== Passage to read
Sequencing and multiplex ligation-dependent probe amplification (MLPA)

The presence of germline mutations in PALB2 was evaluated by direct sequencing of the entire coding region and by sequencing intron–exon boundaries on genomic DNA isolated from whole blood. Primer pairs that were used have been previously described.12

The presence of large genomic deletions in PALB2 was analysed by MLPA using the MLPA P057 kit of MRC-Holland (Amsterdam, The Netherlands) as previously described.13 As a positive control, genomic DNA from the previously described PALB2 FA patient EUFA1341 was included in the analysis.12

RESULTS

PALB2 mutation analysis was performed in a total of 64 patients from 56 distinct families (28 FPC families, 28 FBC families; Table 1). In total, 31 patients (48%) originated from FPC families; 24 were FPC patients (77%), 6 had a personal history of BC (19%) and 1 was a suspected carrier (3.2%). The remaining 33 patients (52%) were all female BC patients of whom 31 (94%) had a family history of PC and 2 (6.1%) had a personal history of PC.
====
== The data
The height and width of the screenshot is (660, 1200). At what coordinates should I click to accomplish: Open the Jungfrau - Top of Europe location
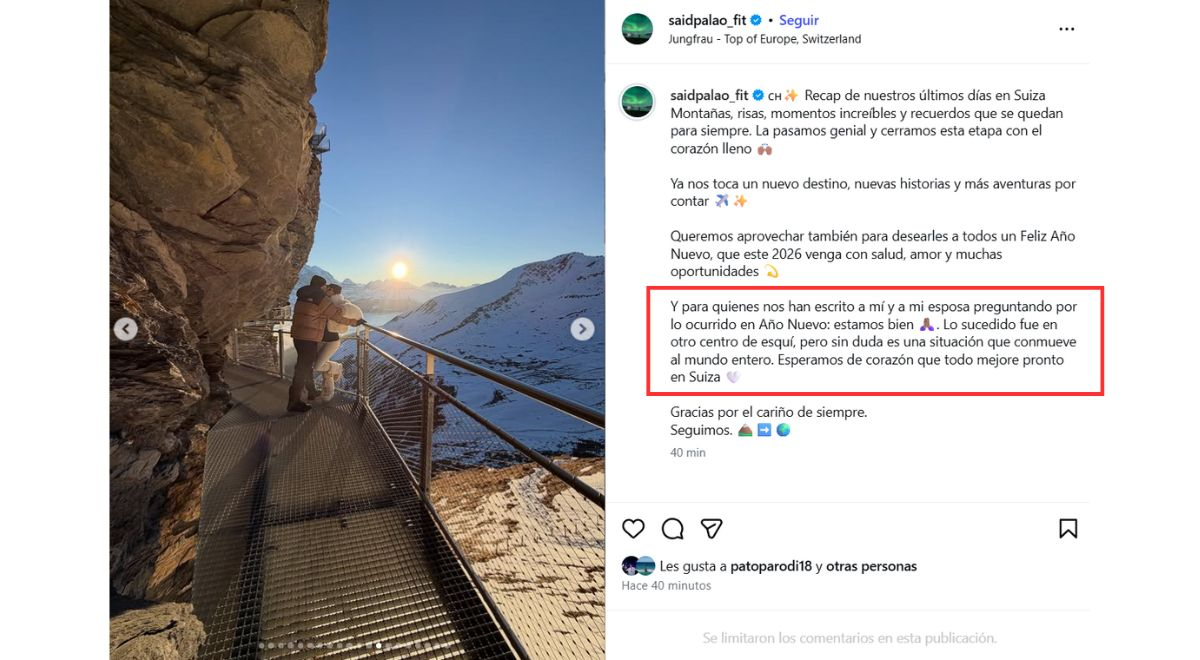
====
Questions on the material:
A. Answer these about the passage on PALB2 mutation analysis, one line each:
(i) Which kit was used for the MLPA analysis?
(ii) What was included as a positive control?
(iii) How many patients, from how many distinct families, underwent PALB2 mutation analysis?
B. What comes after the last sentence of the passage on PALB2 mutation analysis? Write the next part.

Answers given:
A.
(i) The MLPA P057 kit of MRC-Holland (Amsterdam, The Netherlands).
(ii) Genomic DNA from the previously described PALB2 FA patient EUFA1341.
(iii) 64 patients from 56 distinct families.

B.
Table 1 Characteristics of tested families (n=56) and cases (n=64)

The 28 FPC families had a total of 70 affected patients with PC of which 57 (81%) were confirmed by medical (n=11) or pathology reports (n=46) (Table 2). The mean age at time of PC diagnosis was 61 years (SD±11.5). In total, 38 of the PC patients (54%) were male. Ten FPC families (36%) had at least three family members diagnosed with PC. Fourteen FPC families (50%) were affected by BC. Among the 33 tested patients from 28 FBC families, the mean age at BC diagnosis was 42 years (SD±9.5). The total number of PC cases was 29, of which 24 (83%) were confirmed by medical (n=13) or pathology report (n=11). The mean age at PC diagnosis was 70 years (SD±10.9) and 41% (n=12) of all PC cases were male.

Table 2 Detailed description of FPC families (n=28) and PC-affected FBC families

In none of these cases was a PALB2 mutation found by direct sequencing and MLPA.

DISCUSSION

Our data provide further evidence that there is a limited causal role for PALB2 mutations in both FPC and FBC, as we did not identify any PALB2 mutations in our Dutch cohort of 28 FPC families and 28 FBC families affected with at least one case of PC.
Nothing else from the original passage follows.